Today was March 372nd 2020, and I celebrated with another time-loop movie. Albert Einstein never actually said that insanity was doing the same thing and expecting different results; but he would have done if he watched Before I Fall more than once. Spoilers follow.
First off, I’m not the target market for this movie by about twenty years (although, being an ageing hipster, I loved the soundtrack). I hated almost everything about it, including the colour palette, which was so washed-out that I thought my projector was broken. The symbolism was ridiculously heavy – discussions of the butterfly effect, paper cranes, a school lesson about Sisyphus. And it’s the first time loop film I’ve watched with no sense of humour.

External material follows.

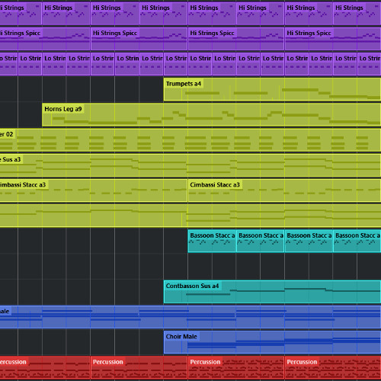Select the third Hi Strings Spicc clip

coord(236,39)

Samantha Kingston is a member of a clique of high-school days who count bullying among their hobbies. It’s like Heathers without the playfulness and wit. This is a film with all the moral authority of American Beauty.
One thing I loved about this film was how it handled the second iteration. Rather than lingering on disbelief and confusion, Samantha’s response is dazed and understated. That was lovely. There was also a scene in a restaurant. It wasn’t a special restaurant, just one that a family went to regularly, which made me all the more nostalgic – remember the time when we would casually go to premium-mediocre restaurants? When dining out was nothing special?
The film is all about Samantha achieving redemption for her selfishness by rescuing Juliet, a woman she has bullied to the point of suicide. It’s frustrating to see Juliet used as a prop for Sam’s redemption rather than getting to be a protagonist in her own story. And is all the damage in Juliet’s life going to be magically fixed by Sam’s self-sacrifice? A sacrifice which will be pretty inexplicable to Juliet.
Statistics
- Length of first iteration: 20 minutes
- Length of second iteration: 11 minutes
- Reset point: death or sleep
- Fidelity of loop: perfect
- Exit from the loop: rescuing her victim
There’s something interesting about this idea of repeating a day until you get it right. Firstly, there’s the whole idea that it takes years of practise to get even a single day right. And the idea that every moment must be treated as precious… I mean, it is. But, you can’t live every day as if it was your last. Otherwise, to steal a joke from Viz, you’d spend every day sedated and on life support.
Thing is, this is not the worst time-loop movie out there. I think I will get the Worst Time Loop Film out of the way next.